:: DATA PROVIDED ::

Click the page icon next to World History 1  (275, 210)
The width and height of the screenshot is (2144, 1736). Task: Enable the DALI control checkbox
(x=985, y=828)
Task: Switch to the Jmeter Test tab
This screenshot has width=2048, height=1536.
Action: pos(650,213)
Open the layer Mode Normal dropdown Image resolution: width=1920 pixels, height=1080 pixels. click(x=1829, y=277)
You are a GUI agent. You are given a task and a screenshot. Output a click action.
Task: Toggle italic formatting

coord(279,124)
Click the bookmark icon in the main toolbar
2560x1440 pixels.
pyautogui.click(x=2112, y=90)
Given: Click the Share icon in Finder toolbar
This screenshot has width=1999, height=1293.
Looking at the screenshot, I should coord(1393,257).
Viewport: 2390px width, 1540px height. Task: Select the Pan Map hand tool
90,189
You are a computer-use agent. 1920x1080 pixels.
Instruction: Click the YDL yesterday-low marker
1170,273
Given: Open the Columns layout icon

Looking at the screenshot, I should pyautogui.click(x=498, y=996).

:::

Working from the entries above, find every line in which the word "agent" occurs and copy it.

(ANSWER TO THIS PROBLEM)
You are a GUI agent. You are given a task and a screenshot. Output a click action.
You are a computer-use agent. 1920x1080 pixels.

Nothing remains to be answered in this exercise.